The symptoms of ADHD fall into the following categories: inattention, hyperactivity/impulsivity, and a combination of the two.

The definition of ADHD includes the following: 1) Difficulties with attention persist –they not just appear and disappear; 2) High levels of activity are present, to the point that the child does not seem to have control on their own; 3) A tendency to be impulsive, or to react without thinking, that does not seem to change as the child grows 4) These symptoms have to be observed for at least six months; most of them show up by the time the child turns 7 years old.

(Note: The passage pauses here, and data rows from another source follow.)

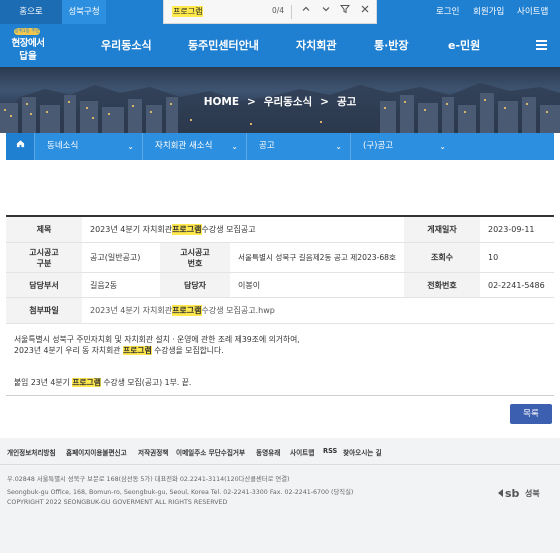 This screenshot has height=553, width=560. Describe the element at coordinates (442, 258) in the screenshot. I see `views-label: 조회수` at that location.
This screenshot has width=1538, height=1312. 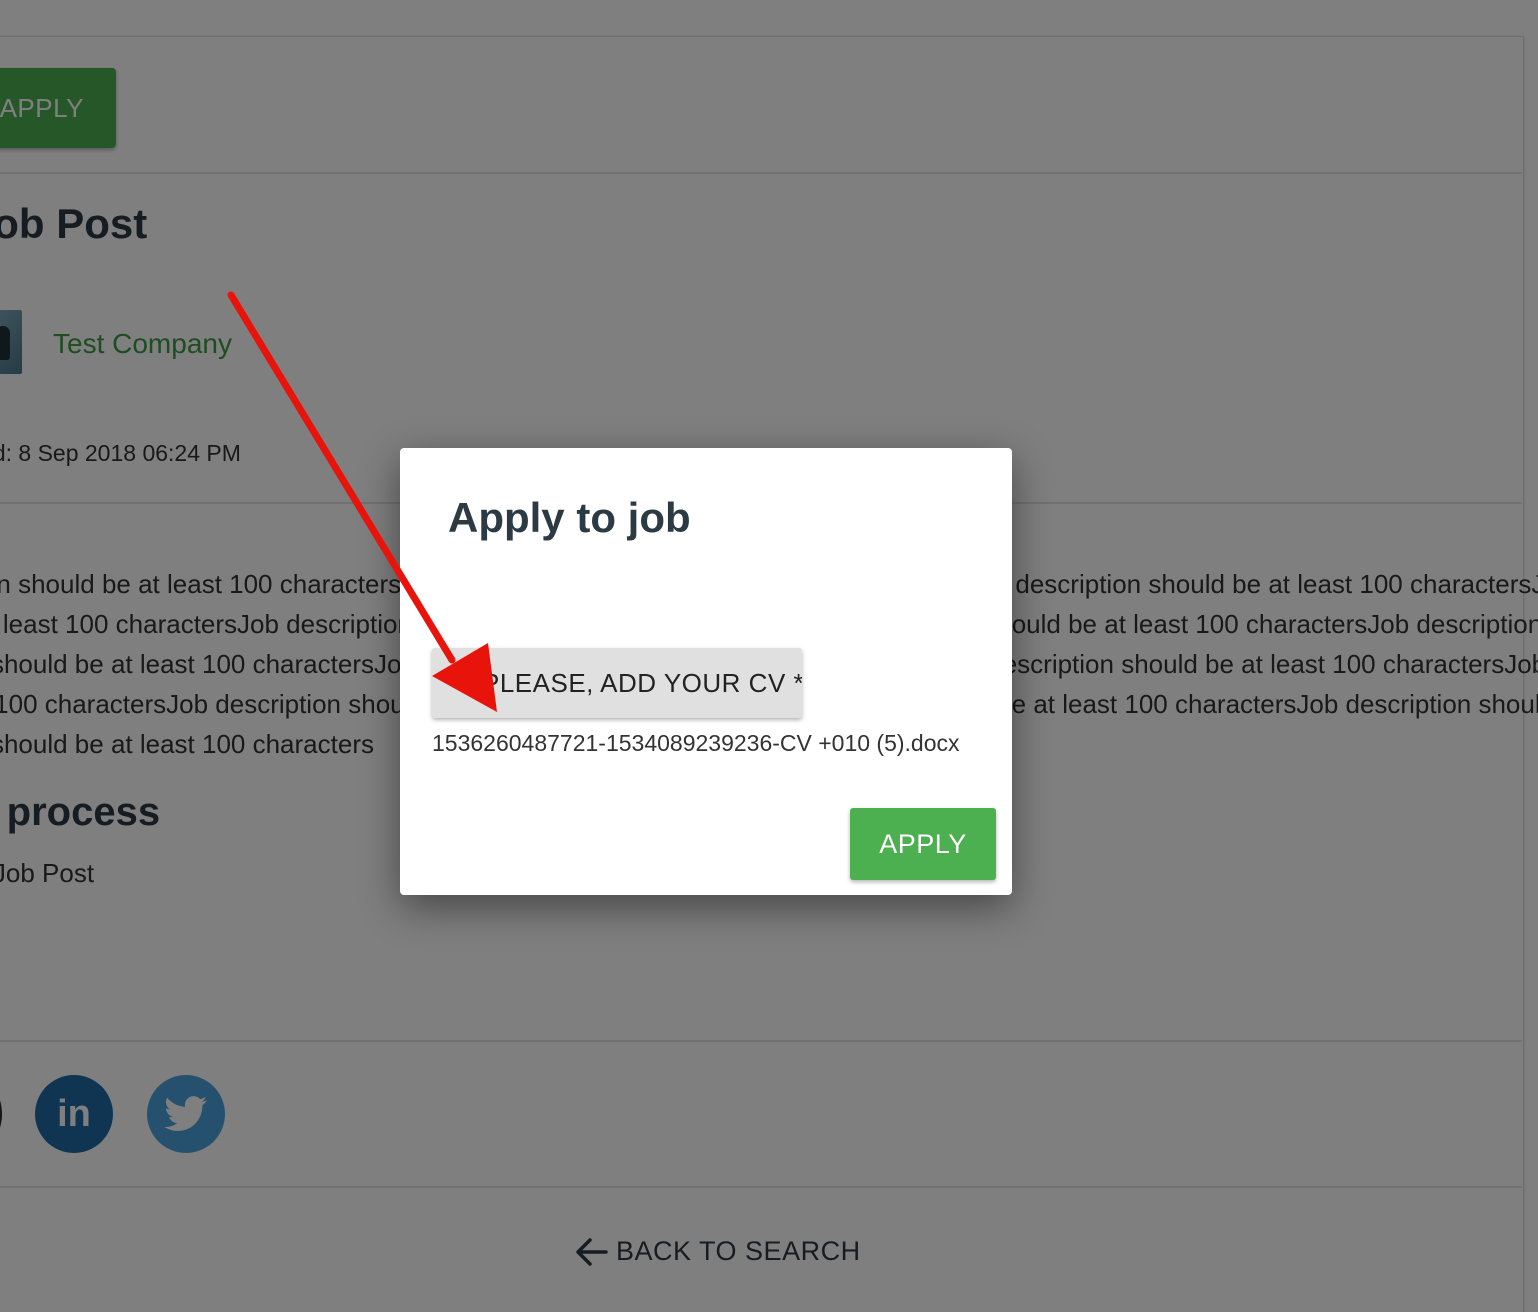 I want to click on dialog-apply-button: APPLY, so click(x=923, y=844).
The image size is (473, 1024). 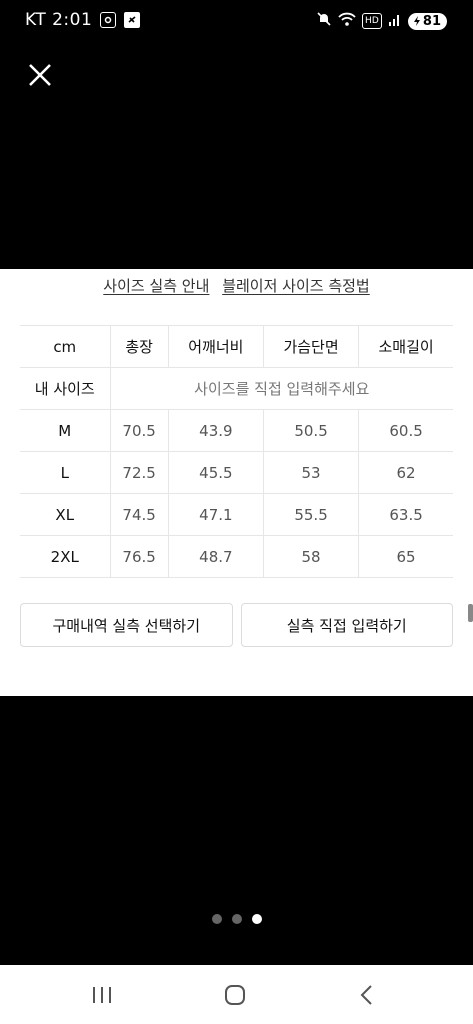 I want to click on status-bar: KT 2:01 HD 81, so click(x=236, y=22).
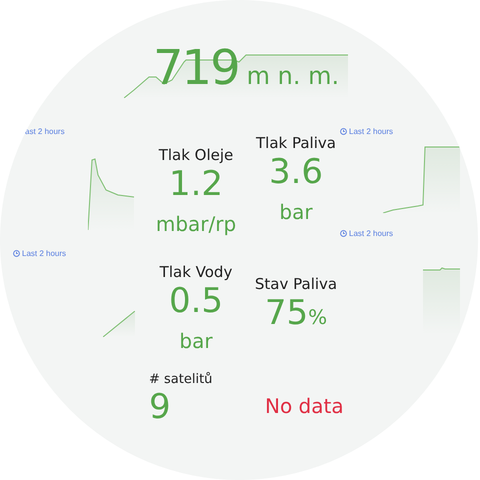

ADHD begins in childhood and symptoms can continue into adulthood. While some children outgrow ADHD, as many as 60% continue to have features of ADHD as adults.

Intervention Options

  • Intervention options include strategies that can be followed at home and at preschool/school with parents and teachers and other service providers;
  •  To help with inattention, daily routines set with visual reminders support the child to be independent on one or more of the following:
  1. What to bring to –from school (snack, clothing, materials);
  2. Time and daily schedules.
  3. Support to invite the child to self-regulate hyperactive and impulsive behavior includes the use of social stories and reward system for completion of activities without interrupting, and for any example of pro-social behaviours, among others.
  4. Self-regulation is key for success in all children; children with ADHD benefit the most when they are provided with effective strategies to work on self-regulation skills, supported by their parents and teachers/other service providers.

To learn about ADHD in the middle childhood years, please visit the six to 12 section of this course.

 



[1]Reference: Brault, M-C & Lacourse, É. (2012).Prevalence of prescribed Attention-Deficit Hyperactivity Disorder medications and diagnosis among Canadian preschoolers and school-age children: 1994-2007. Canadian Journal of Psychiatry 57(2), 93-101.